Push the envelope of data science by exploring emerging topics such as data management, machine learning, natural language processing, crowdsourcing, and algorithm design with this O’Reilly video collection—taken from the Hardcore Data Science sessions at Strata + Hadoop World 2014 in New York.
This video collection includes:
Doing the Impossible (Almost)
Ted Dunning, Chief Application Architect, MapR Technologies
Computing quantities such as medians or the number of unique elements usually requires a lot of time, a lot of memory, or both. But not always. Ted describes how these algorithms can be much simpler, and shows you how to apply them to applications like anomaly detection.
Tupleware: Redefining Modern Analytics
Tim Kraska, Professor, Brown University
Learn about Tupleware, a new system developed at Brown University specifically aimed at the challenges faced by the typical user. Tupleware automatically compiles analytical workflows into highly efficient distributed programs instead of interpreting the workflows at run-time.
Data Science for Humans, Not Robots
Alice Zheng, Director of Data Science, Dato
Data is intended for human consumption, yet governed, analyzed, and processed by machines. In this session, you’ll take the perspective of how data appears to machines in order to become more effective at using machines to model and analyze data for people.
Big Data: Efficient Collection and Processing
Anna Gilbert, Professor, University of Michigan
You could spend your time collecting a ton of data from scientific applications, but there are more efficient ways to answer questions of interest. In this session, you’ll learn how to acquire data in summarized or compressed measurements.

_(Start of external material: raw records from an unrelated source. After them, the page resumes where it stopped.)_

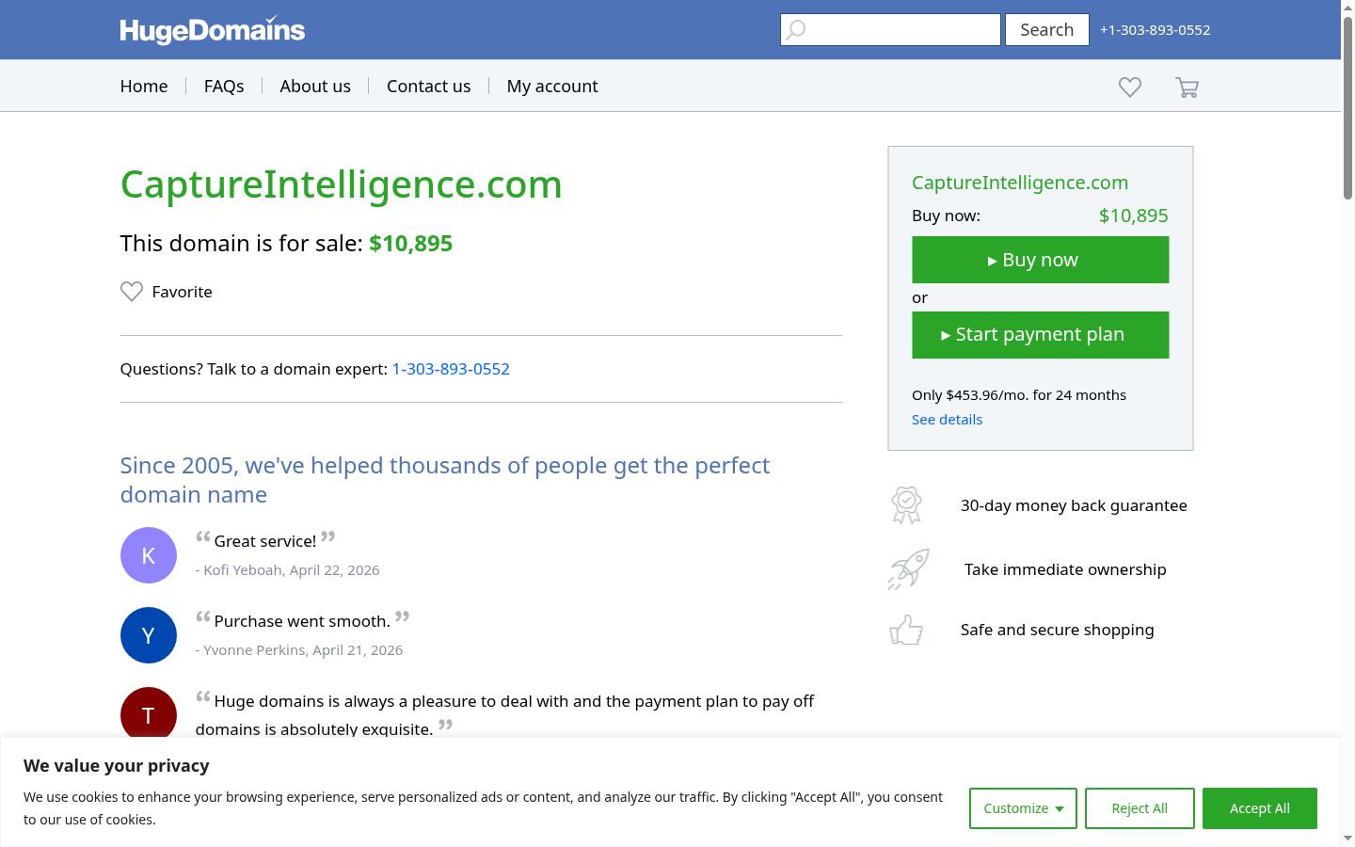Click Kofi Yeboah's purple K avatar
The image size is (1355, 847).
click(x=149, y=555)
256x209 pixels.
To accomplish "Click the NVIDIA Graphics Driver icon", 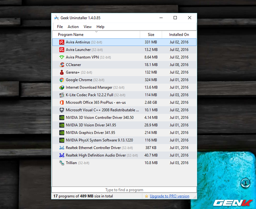I will (x=62, y=132).
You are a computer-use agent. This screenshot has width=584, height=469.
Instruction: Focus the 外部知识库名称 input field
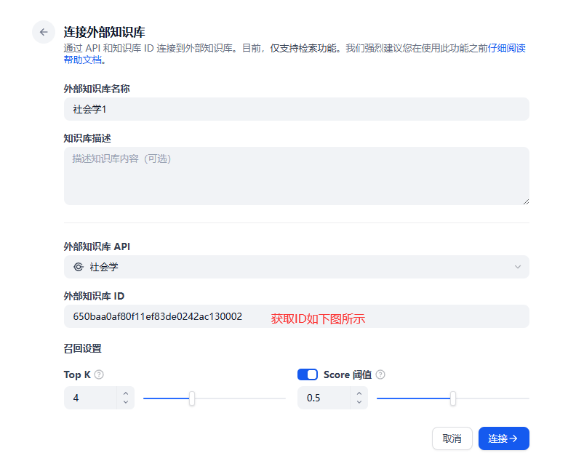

Computational Problems in Managing Social Information
Jon Kleinberg, Professor, Cornell University
Social media networks aren’t just venues for people to come together; they’re also explicitly designed environments whose architectures serve to shape behavior. You’ll learn several computational challenges that illustrate this tension between organic interaction and algorithmic design.
Small Data Problems
Kira Radinsky, CTO, SalesPredict
What if you don't have enough data and still want to make predictions? Small data brings a completely different set of problems than big data. Instead of dealing with scale and efficiency, the game here is to draw statistical significant results from very few noisy examples.
Building and Deploying Large-scale Machine Learning Pipelines Using the Berkeley Data Analytics Stack
Ben Recht, Assistant Professor, University of California, Berkeley
Focus on scalable computational tools for large-scale data analysis, statistical signal processing, and machine learning. Ben explores the intersections of convex optimization, mathematical statistics, and randomized algorithms.
Learning About Music and Listeners
Brian Whitman, Principal Scientist, Spotify
Understand how services such as Spotify merge machine-learning and knowledge-based approaches to music understanding with unprecedented amounts of user activity data to unlock the meaning of music taste and preference at a large scale.
Statistical Topic Modeling
Hanna Wallach, Researcher & Professor, Microsoft Research NYC & University of Massachusetts Amherst
Understand how this state-of-the-art machine-learning framework helps you analyze massive document collections. Statistical topic models automatically infer groups of semantically related words (topics) from word co-occurrence patterns in documents without human intervention.
The Aha! Moment: From Data to Insight
Dafna Shahaf, Postdoctoral Fellow, Stanford University
Large-scale data has potential to transform almost every aspect of our world, from science to business. But for this potential to be realized, we must turn data into insight. In this talk, Dafna will describe two of his efforts to address this problem computationally.